Recently, I have been playing the Lord of the Rings Online (LOTRO), a computer game where thousands of players log into a computer-generated simulated Middle Earth and role play at being hobbits (or elves, dwarves or humans. I prefer hobbits.) I'm surprised by how much I enjoy immersing myself in Middle Earth. My enjoyment, both of the game play and returning to Tolkien's Middle Earth, is real, fresh, and first hand. I'd like to figure out why my experience playing a game feels so different from watching a film based on the same source material. Perhaps trying to answer this question will tell us something about the nature of games as media.

It can be easy to dismiss games as literature or texts since it is rather difficult structurally to tell a story with a game. Books are a linear media, we start in the upper right-hand corner of page one and read left to right through the pages sequentially until we reach the end of the last page. Films start on the first frame of reel one and continue frame by frame in sequence until the last reel has played. Writers and filmmakers have to work very hard to escape the linear constraints of their media. Not so with games (or digital video). There is nothing in the structure of the media that forces a game to start at the beginning and move through a series of events in sequence until the end is reached. At least, not necessarily so. Certainly many games are linear or they use linear devices and techniques to tell a story. Perhaps this is because writers and creative talent have polished their art creating for linear media. Perhaps this is what audiences have come to expect. Traditional rules for creating a plot involve linear motion: introduction, conflict, climax, denouement. Stories happen in a certain order. Games don't have to happen in a certain order. In fact, the interactive nature of games may make them a less-suitable vehicle for conveying a plot than traditional story-telling methods.

In many ways, this has been seen as a disadvantage for games. Creative minds have tried to tell stories with games and often when familiar stories have been re-told in games they have been less compelling than the books or movies that spawned them. If Peter Jackson had tried to make a game out of Frodo's quest to destroy the ring, I have no doubt it would have been beautiful and technically impressive, but I am not certain it would have been fun to play. Being locked into the choices made by Frodo or the other characters doesn't really take advantage of the freedom that interactive games offer. Game players have come to expect the ability to affect the outcome of their games. The story quite likely would have felt wooden and forced when it forces them to follow the pre-scripted plot.

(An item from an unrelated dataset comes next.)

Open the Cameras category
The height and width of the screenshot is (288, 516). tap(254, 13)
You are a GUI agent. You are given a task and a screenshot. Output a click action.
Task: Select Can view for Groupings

This is where LOTRO shines and this is why I find the game version of Middle Earth so much more compelling than the film version. Instead of connecting me to Middle Earth by placing me inside of the story, the game allows me to create my own stories inside the world that Tolkien created. I can make choices and interact with an environment that feels true to the world I read about as a kid. Larger themes such as tragedy and loss from decline of civilization, the pleasures of rustic living, and moving forward by looking back come through much more clearly.

This is also where many points of contemporary art and thought converge. Textual critics have long asserted that literature and art are greater than the author's intent. MMORPGs are a new kind of literature that move away from being determined by a single author and empower the reader to actively participate in creating the text. Web 2.0 is changing the mass media from one-way transmissions to global conversations. Games scenarios played online with other people do not play out the same each time. The audience helps write the script. Perhaps games, especially massive online role-playing games, are part of the logical progression of literature. I'm not ready to make that claim just yet, especially since the things that I love most in LOTRO are echoes of what I read in Tolkien's books. I can say that interacting inside of a re-creation of Tolkien's world is a much more satisfying experience than watching someone's film recreation of the same world.